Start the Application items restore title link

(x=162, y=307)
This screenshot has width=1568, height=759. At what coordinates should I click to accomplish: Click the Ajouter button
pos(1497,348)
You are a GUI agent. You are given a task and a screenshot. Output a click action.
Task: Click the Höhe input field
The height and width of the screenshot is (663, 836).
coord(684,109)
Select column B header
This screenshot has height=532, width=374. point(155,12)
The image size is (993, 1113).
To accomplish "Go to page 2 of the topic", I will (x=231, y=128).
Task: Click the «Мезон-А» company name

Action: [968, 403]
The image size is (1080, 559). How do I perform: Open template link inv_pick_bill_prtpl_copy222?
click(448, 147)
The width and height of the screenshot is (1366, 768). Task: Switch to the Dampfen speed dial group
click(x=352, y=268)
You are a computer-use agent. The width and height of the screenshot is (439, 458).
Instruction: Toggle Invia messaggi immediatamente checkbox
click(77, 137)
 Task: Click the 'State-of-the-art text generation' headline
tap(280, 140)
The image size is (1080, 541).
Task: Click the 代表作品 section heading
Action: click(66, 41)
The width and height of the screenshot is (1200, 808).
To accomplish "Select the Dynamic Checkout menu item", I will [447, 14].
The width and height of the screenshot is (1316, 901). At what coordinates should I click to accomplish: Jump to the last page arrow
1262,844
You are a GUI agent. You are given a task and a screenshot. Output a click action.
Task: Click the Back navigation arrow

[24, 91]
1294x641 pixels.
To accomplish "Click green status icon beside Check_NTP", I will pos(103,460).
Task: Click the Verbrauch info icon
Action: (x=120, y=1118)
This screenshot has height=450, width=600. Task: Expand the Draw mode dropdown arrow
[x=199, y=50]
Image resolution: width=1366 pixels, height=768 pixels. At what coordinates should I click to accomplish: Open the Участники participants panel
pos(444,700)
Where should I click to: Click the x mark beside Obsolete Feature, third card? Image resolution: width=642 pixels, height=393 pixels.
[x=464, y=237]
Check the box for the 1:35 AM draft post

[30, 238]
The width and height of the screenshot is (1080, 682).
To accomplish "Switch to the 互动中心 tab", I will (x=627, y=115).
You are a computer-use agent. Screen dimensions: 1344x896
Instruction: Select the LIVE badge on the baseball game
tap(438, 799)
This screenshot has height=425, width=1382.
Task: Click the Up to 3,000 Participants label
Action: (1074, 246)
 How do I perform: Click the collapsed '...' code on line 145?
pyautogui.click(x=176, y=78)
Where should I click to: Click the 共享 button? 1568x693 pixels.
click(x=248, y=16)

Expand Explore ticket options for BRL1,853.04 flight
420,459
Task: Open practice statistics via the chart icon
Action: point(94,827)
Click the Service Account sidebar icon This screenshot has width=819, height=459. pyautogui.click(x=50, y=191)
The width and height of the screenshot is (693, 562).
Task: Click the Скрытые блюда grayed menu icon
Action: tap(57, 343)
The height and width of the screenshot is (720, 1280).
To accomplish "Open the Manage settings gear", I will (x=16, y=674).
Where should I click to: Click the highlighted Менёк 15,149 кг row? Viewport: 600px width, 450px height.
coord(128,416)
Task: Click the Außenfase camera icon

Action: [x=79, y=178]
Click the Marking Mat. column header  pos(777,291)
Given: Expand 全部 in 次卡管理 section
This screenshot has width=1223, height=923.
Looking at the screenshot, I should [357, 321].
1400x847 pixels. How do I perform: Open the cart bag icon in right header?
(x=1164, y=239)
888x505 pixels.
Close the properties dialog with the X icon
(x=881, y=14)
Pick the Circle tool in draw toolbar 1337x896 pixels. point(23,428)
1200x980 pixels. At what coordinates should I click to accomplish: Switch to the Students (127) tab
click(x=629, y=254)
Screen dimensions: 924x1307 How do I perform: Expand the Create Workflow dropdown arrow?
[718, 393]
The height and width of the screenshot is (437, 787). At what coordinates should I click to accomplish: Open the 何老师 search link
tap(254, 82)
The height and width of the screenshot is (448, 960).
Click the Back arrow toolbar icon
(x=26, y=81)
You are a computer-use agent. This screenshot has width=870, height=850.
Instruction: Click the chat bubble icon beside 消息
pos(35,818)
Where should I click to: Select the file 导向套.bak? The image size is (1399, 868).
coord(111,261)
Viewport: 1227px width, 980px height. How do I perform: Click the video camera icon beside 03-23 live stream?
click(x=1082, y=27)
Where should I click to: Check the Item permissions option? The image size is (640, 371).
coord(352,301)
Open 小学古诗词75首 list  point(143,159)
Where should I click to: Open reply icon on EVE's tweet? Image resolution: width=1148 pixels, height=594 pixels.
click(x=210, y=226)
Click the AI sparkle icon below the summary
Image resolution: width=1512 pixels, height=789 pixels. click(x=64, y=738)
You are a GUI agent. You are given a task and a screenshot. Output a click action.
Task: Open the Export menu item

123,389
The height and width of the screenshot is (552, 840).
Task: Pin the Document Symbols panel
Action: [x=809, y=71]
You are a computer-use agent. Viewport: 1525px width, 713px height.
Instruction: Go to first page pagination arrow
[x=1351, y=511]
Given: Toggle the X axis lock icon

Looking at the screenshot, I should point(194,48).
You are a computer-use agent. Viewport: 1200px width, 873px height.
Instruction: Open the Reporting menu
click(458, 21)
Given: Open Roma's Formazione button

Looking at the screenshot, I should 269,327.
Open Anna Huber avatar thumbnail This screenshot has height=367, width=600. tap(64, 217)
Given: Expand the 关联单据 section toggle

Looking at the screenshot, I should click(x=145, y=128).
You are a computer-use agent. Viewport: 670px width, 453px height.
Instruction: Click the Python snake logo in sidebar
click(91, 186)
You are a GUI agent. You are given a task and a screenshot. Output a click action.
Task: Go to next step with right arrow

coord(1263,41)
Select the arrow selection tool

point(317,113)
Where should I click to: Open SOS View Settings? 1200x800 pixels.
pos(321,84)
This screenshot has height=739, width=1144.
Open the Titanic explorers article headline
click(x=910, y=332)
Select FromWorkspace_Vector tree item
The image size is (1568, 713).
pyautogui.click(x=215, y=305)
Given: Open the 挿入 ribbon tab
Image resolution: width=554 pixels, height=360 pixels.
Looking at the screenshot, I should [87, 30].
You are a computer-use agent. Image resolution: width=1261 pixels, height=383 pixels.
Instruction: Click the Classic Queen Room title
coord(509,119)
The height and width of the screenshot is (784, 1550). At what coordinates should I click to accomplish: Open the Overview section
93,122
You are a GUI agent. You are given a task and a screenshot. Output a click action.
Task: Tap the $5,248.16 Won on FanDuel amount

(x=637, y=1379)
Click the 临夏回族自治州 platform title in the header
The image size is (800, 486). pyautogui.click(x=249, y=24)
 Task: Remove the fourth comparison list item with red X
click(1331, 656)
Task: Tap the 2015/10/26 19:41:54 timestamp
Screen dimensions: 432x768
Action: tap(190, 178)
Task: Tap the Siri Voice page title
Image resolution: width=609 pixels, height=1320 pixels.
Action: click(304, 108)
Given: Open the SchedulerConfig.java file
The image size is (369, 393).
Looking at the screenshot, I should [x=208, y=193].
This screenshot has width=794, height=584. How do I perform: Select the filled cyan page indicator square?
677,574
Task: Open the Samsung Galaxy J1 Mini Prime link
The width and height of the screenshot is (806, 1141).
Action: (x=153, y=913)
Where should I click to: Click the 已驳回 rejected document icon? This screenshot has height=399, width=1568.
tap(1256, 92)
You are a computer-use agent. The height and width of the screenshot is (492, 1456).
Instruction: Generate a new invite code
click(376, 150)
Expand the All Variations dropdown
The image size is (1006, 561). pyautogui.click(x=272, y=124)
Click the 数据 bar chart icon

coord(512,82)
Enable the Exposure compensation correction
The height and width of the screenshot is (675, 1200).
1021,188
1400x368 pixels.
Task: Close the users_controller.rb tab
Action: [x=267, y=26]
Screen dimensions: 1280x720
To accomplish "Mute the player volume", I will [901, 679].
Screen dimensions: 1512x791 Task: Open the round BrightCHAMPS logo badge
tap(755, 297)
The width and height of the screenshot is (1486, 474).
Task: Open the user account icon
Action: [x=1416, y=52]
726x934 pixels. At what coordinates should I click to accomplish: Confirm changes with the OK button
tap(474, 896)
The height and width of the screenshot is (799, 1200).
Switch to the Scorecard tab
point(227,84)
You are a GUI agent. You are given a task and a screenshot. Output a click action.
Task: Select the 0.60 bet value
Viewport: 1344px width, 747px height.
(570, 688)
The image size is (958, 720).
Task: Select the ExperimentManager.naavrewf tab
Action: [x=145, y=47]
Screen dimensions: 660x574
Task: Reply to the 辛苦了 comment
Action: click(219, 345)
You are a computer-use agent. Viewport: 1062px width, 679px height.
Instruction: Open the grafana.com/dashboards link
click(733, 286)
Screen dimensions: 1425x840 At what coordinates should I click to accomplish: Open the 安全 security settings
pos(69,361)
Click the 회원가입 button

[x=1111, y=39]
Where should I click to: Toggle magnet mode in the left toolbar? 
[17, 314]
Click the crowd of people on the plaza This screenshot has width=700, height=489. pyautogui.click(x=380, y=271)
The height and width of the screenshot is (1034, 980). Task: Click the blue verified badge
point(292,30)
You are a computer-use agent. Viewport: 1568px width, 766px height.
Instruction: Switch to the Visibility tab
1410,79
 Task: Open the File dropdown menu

To do.
Word for word, restate the lines of the listing above starting at the line with "Image resolution: width=1366" and ending at the line with "The width and height of the screenshot is (1080, 682).", and nothing outside them.

Response for this exercise.
Image resolution: width=1366 pixels, height=768 pixels. At what coordinates should I click to accomplish: Open the Участники participants panel
pos(444,700)
Where should I click to: Click the x mark beside Obsolete Feature, third card? Image resolution: width=642 pixels, height=393 pixels.
[x=464, y=237]
Check the box for the 1:35 AM draft post

[30, 238]
The width and height of the screenshot is (1080, 682).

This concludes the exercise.